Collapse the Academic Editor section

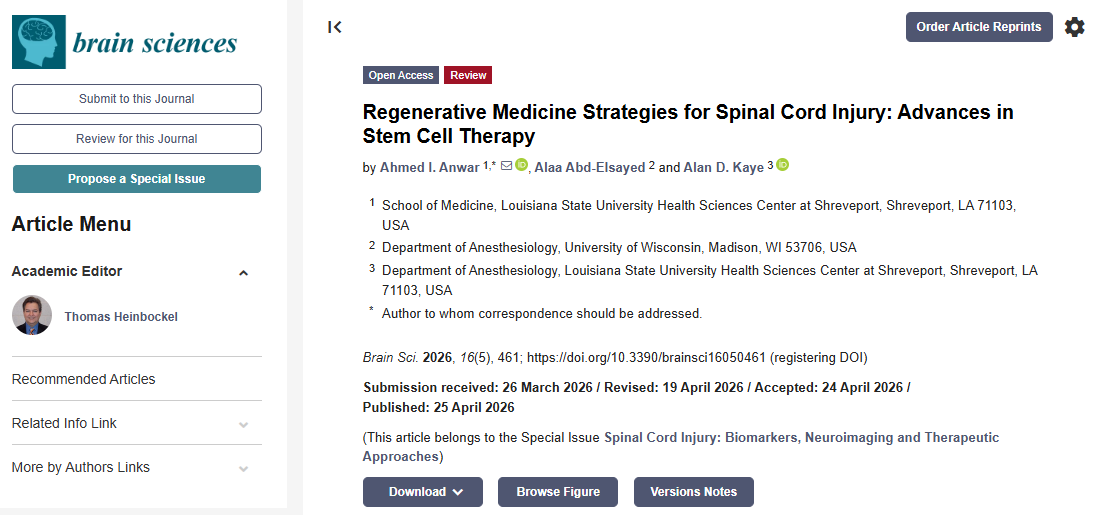point(243,272)
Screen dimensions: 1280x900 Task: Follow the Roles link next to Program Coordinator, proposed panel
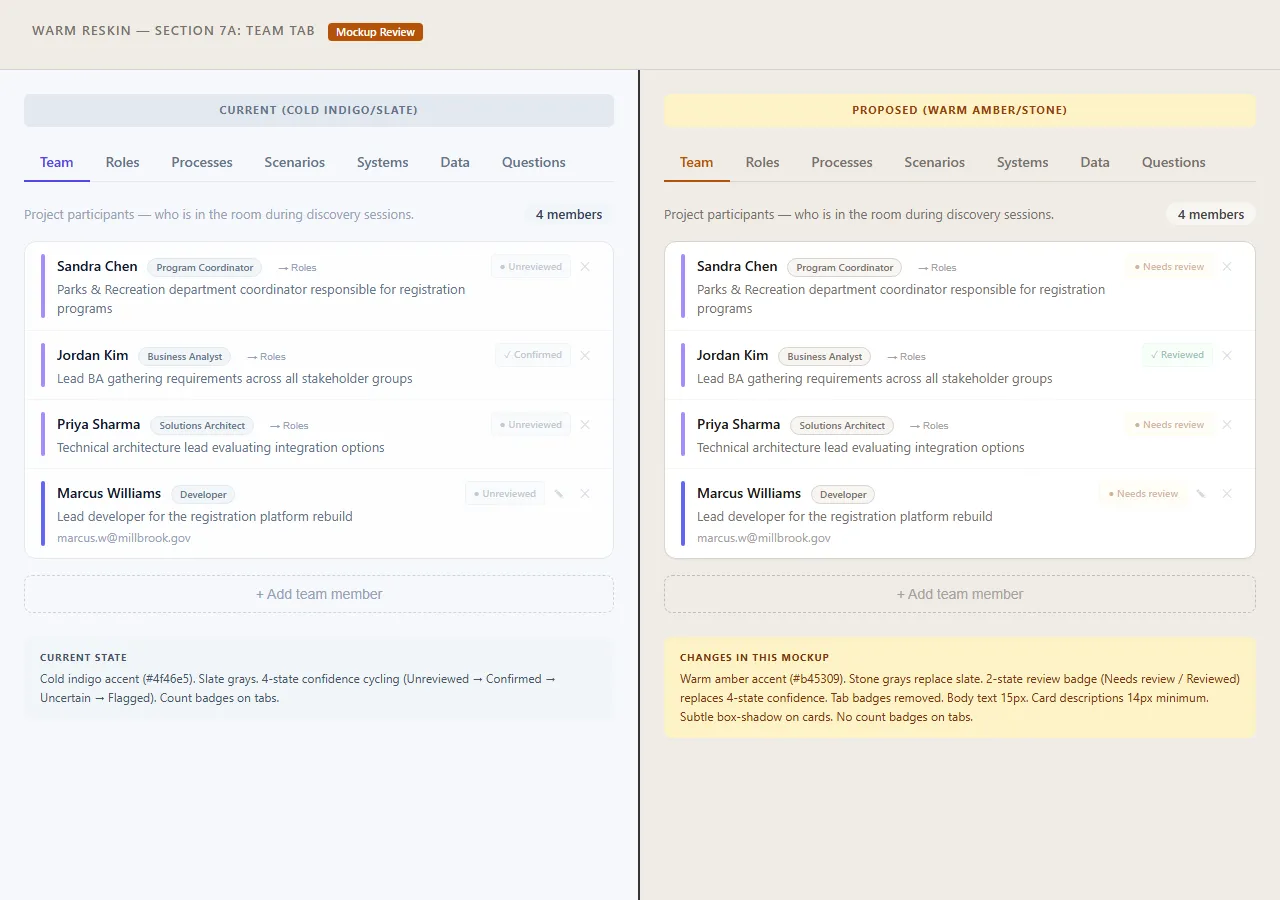(938, 268)
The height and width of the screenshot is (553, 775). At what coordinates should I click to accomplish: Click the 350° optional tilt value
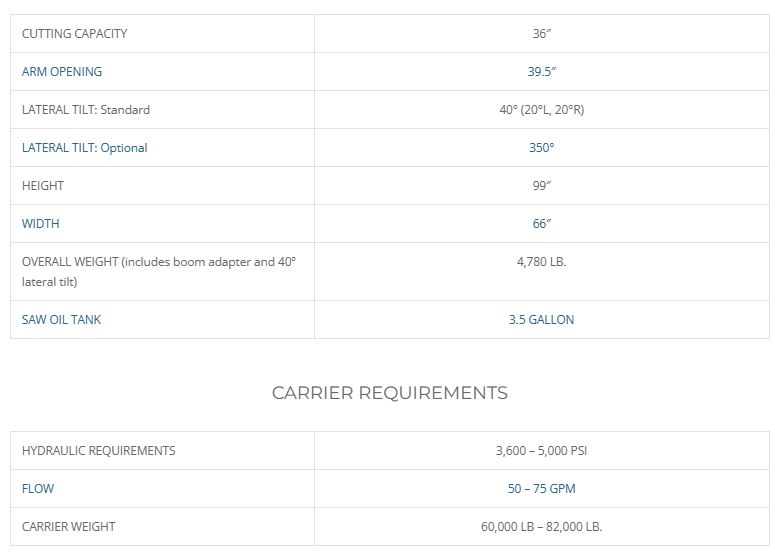541,148
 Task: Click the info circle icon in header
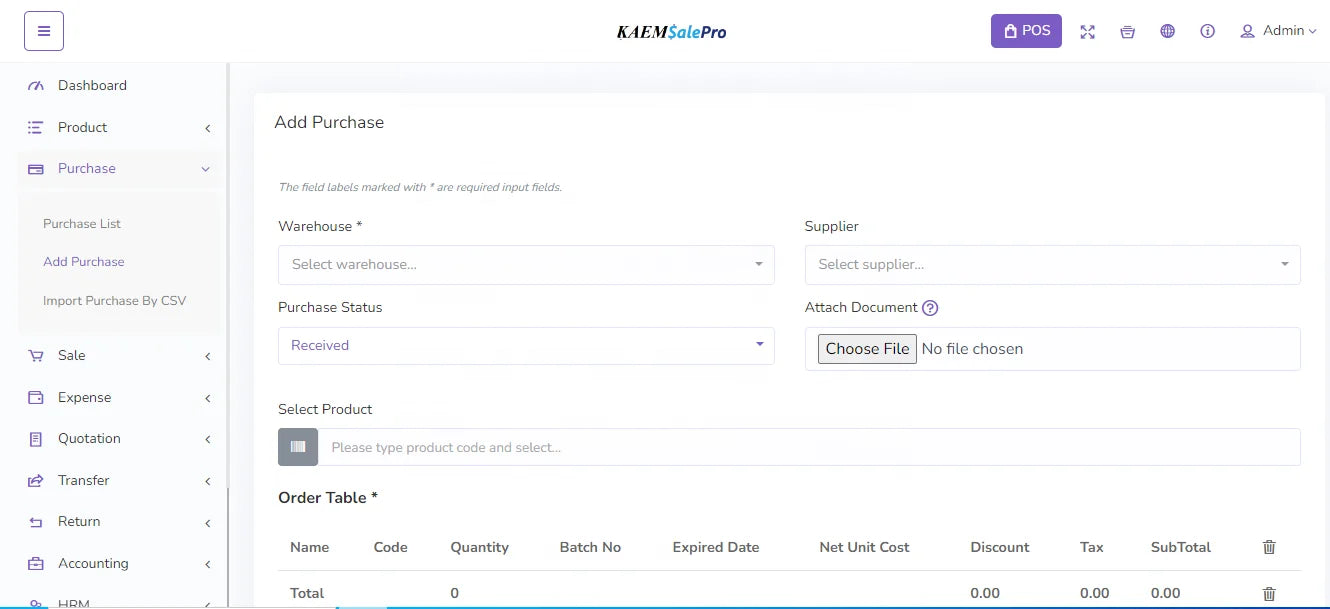click(1208, 31)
■ ■ ■ ■
What you have to do ▸ Repeat the preceding records precisely, and leave every picture out of the copy.

Written response ▸
Collapse the Academic Editor section

point(243,272)
Screen dimensions: 1280x900 Task: Follow the Roles link next to Program Coordinator, proposed panel
(938, 268)
The height and width of the screenshot is (553, 775). At what coordinates should I click to accomplish: Click the 350° optional tilt value
541,148
 Task: Click the info circle icon in header
click(1208, 31)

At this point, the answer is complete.